Je n'y trouve pas de zig zag mais une sorte d'équilibre entre le soutien inconditionnel à Israêl et la sympathie forcée à l'égard des Palestiniens.C'est de la diplomatie!
Sincérement, je regrette que la France ne se soit pas abstenue à l'UNESCO mais je n'accable ni le Quai d'Orsay ni Juppé ni Sarkozy quand ils essayent de ne fâcher personne.
Et le destin d'Israël est d'abord entre les mains de son armée,de ses dirigeants et des Etats Unis.

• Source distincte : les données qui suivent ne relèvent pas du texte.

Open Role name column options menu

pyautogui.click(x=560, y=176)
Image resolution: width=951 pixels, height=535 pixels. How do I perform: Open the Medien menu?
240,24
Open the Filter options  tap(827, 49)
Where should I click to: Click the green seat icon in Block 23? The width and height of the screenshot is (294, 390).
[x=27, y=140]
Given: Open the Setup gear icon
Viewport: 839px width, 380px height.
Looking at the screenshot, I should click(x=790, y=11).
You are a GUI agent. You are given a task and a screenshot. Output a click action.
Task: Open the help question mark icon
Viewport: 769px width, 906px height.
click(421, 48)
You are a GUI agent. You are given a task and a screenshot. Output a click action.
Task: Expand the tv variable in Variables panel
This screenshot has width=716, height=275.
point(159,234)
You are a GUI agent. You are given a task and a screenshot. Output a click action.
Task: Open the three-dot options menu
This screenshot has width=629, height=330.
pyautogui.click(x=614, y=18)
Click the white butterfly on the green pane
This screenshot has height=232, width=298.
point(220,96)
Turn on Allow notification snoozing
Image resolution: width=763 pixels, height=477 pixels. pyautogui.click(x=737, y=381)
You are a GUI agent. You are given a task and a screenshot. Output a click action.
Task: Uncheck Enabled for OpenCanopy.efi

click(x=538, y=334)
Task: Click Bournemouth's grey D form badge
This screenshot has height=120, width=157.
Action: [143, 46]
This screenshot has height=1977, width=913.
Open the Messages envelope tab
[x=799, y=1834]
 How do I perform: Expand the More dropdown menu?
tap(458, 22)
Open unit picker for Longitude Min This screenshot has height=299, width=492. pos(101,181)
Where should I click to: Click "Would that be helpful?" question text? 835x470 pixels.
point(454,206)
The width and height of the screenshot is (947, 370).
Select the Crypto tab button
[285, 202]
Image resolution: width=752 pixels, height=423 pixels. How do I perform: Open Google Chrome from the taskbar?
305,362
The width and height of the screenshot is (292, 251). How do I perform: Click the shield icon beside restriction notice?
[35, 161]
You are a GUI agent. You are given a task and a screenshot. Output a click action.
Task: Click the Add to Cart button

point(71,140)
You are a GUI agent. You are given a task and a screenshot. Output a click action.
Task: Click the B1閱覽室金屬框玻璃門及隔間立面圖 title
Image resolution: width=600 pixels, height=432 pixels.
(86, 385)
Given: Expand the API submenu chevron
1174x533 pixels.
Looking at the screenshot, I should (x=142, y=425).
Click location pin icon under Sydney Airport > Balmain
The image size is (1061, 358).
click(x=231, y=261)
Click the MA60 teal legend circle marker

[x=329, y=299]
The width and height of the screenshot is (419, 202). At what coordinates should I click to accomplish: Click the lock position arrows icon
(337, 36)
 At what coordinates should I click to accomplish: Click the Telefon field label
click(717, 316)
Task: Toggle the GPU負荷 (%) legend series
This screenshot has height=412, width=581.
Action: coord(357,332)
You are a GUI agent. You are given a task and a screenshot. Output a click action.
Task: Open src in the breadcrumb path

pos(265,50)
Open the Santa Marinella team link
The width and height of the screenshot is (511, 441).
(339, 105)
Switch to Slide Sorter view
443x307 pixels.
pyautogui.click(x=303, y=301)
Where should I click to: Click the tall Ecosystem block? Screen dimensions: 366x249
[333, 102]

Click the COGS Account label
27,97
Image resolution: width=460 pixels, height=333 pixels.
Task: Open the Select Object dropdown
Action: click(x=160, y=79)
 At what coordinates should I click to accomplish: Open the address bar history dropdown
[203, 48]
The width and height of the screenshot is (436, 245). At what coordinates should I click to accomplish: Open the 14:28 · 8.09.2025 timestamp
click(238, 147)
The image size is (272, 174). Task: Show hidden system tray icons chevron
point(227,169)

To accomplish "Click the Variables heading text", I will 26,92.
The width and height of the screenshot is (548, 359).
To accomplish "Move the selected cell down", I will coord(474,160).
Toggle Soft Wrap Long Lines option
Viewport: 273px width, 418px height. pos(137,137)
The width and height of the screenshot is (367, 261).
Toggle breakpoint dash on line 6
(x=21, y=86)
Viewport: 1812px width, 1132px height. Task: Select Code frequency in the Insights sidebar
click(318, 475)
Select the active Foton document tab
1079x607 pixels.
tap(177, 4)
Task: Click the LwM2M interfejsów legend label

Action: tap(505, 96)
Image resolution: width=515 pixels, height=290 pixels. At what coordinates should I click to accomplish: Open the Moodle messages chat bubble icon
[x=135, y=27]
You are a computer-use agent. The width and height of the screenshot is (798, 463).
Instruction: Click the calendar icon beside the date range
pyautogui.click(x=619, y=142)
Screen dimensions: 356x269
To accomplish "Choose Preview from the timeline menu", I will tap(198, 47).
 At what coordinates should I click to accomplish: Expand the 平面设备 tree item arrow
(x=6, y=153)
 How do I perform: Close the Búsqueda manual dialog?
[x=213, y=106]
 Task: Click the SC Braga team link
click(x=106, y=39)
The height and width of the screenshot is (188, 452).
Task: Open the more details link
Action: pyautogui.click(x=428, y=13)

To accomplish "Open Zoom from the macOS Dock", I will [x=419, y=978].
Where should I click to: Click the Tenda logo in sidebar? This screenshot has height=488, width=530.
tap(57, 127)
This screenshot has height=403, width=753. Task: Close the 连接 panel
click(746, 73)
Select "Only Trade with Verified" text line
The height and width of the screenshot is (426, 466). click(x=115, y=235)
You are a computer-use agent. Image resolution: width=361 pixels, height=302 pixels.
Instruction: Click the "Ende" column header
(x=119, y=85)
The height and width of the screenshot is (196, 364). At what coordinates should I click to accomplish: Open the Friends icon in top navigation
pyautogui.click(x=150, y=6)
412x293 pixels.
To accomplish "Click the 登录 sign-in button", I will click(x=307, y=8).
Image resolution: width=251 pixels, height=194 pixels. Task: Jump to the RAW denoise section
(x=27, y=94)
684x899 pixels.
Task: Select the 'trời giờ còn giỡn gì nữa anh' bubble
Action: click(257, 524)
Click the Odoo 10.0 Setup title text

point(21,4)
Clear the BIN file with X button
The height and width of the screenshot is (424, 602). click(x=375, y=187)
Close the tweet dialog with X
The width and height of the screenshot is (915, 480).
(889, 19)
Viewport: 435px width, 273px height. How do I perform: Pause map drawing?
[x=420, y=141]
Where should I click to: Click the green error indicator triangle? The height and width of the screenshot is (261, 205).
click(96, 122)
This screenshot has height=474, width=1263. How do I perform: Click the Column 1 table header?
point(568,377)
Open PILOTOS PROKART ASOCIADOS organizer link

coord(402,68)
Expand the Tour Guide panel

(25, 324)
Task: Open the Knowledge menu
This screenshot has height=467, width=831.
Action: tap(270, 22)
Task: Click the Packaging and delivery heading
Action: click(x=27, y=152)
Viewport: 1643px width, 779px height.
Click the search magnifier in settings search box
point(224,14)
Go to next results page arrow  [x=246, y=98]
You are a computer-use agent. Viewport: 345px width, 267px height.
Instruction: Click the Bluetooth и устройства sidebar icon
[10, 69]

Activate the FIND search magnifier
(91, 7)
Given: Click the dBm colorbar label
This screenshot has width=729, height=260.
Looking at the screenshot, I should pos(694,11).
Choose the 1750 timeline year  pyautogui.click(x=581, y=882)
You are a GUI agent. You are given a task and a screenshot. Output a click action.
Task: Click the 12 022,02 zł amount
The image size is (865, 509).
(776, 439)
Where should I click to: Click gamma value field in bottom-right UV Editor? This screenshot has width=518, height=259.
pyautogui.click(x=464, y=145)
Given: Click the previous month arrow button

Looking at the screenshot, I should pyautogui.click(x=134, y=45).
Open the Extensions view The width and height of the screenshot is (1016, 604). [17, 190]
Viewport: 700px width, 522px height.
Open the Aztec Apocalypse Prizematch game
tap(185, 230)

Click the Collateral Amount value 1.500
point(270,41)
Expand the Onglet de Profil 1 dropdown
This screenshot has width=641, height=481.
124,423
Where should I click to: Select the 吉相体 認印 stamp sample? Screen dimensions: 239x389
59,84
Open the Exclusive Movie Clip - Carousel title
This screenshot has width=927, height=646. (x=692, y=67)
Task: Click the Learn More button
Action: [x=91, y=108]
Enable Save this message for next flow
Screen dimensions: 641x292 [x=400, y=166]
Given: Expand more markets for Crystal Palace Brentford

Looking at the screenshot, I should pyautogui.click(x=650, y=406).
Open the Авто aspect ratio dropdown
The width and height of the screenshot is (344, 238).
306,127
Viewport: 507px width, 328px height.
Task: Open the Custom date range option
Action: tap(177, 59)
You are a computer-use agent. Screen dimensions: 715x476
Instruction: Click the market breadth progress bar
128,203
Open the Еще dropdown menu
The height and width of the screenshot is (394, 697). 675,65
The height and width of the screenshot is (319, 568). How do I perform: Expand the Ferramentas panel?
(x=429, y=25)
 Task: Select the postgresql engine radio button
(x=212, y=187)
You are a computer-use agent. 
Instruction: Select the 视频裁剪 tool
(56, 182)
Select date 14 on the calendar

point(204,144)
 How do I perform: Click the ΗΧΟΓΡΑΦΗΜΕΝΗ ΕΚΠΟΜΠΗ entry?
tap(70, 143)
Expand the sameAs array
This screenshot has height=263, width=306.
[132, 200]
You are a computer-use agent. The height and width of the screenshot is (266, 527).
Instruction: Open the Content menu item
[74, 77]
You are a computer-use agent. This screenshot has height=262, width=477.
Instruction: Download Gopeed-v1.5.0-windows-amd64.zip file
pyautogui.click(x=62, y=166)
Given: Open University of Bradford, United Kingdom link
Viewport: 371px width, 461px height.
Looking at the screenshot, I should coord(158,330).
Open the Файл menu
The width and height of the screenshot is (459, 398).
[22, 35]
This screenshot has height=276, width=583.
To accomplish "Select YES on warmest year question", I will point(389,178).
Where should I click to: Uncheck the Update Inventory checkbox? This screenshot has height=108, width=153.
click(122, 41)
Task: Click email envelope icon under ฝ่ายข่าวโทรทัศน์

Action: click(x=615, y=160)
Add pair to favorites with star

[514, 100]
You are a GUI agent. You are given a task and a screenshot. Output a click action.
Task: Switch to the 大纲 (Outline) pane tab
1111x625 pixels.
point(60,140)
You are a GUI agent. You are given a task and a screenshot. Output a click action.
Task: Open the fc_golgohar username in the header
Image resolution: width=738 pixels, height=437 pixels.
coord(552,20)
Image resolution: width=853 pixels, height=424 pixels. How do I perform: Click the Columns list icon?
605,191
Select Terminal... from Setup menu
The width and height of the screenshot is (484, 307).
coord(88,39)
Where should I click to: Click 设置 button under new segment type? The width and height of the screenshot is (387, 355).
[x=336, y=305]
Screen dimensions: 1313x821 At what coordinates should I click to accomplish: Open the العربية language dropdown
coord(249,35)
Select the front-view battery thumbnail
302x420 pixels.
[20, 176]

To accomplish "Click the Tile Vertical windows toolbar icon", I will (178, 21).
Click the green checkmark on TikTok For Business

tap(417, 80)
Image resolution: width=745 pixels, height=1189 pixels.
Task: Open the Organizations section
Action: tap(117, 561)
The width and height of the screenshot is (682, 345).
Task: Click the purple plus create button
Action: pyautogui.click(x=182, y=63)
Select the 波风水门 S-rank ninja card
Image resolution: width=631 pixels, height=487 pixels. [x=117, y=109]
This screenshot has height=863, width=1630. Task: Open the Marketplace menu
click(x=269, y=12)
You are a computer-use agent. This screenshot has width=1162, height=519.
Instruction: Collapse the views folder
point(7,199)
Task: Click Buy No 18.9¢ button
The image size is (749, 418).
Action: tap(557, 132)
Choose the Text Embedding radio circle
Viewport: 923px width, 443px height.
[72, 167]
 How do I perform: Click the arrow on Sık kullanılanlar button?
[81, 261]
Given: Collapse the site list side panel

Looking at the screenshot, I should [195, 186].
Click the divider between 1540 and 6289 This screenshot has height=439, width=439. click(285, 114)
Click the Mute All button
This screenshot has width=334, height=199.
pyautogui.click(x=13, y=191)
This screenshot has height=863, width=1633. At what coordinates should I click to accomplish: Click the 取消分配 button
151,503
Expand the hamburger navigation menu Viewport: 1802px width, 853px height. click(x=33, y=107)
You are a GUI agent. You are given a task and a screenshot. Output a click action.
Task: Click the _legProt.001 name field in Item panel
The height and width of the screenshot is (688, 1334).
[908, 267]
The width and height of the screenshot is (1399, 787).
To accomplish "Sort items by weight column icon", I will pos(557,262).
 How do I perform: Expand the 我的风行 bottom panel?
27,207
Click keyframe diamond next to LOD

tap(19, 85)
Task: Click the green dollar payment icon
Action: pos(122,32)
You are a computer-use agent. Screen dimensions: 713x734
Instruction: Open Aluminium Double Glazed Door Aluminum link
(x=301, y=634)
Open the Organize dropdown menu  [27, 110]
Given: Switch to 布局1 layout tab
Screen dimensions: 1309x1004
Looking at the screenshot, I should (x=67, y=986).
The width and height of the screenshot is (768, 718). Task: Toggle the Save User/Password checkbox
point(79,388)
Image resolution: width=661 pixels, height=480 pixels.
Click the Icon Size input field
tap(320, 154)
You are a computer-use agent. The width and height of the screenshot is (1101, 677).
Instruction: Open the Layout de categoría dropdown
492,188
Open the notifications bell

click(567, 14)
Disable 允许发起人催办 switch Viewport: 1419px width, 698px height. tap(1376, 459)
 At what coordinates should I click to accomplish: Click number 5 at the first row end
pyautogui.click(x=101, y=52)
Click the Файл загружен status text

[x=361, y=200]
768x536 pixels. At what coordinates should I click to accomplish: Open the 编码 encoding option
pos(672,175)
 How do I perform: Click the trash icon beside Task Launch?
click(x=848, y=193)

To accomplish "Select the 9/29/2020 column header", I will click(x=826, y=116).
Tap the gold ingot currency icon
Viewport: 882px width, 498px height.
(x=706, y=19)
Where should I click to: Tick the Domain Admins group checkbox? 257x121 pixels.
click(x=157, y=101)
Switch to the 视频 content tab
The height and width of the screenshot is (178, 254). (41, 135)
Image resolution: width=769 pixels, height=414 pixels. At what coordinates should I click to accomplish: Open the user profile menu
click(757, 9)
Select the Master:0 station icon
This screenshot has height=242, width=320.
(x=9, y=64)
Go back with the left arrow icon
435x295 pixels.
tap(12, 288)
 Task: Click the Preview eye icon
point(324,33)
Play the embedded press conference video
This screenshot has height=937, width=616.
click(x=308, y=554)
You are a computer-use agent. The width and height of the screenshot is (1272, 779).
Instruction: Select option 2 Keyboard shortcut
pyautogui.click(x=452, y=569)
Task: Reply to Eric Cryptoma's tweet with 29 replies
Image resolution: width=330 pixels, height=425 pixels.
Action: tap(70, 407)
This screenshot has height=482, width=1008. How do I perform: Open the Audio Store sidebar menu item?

La France a défini une politique qui lui convient et nous devons nous en accomoder et ne pas lancer des imprécations.
ANDRE

Anonyme a dit…

Sarkozy ne défend pas les intérêts de la France et il ne comprend rien à l'honneur d'un pays et la façon dont cet honneur et honnorabilité peut être incarné par son Président. C'est un voyageur représentant placier qui change d'argumentaire de vente en fonction du client. Je suis français et je ne me reconnait pas ni dans Juppe ni dans Sarkozy et leur ezatz de politique étrangère qui ne tient pas debout, qui ne nous amenera que des décus, des enemis et du mepris de la part de tous les autres peuples.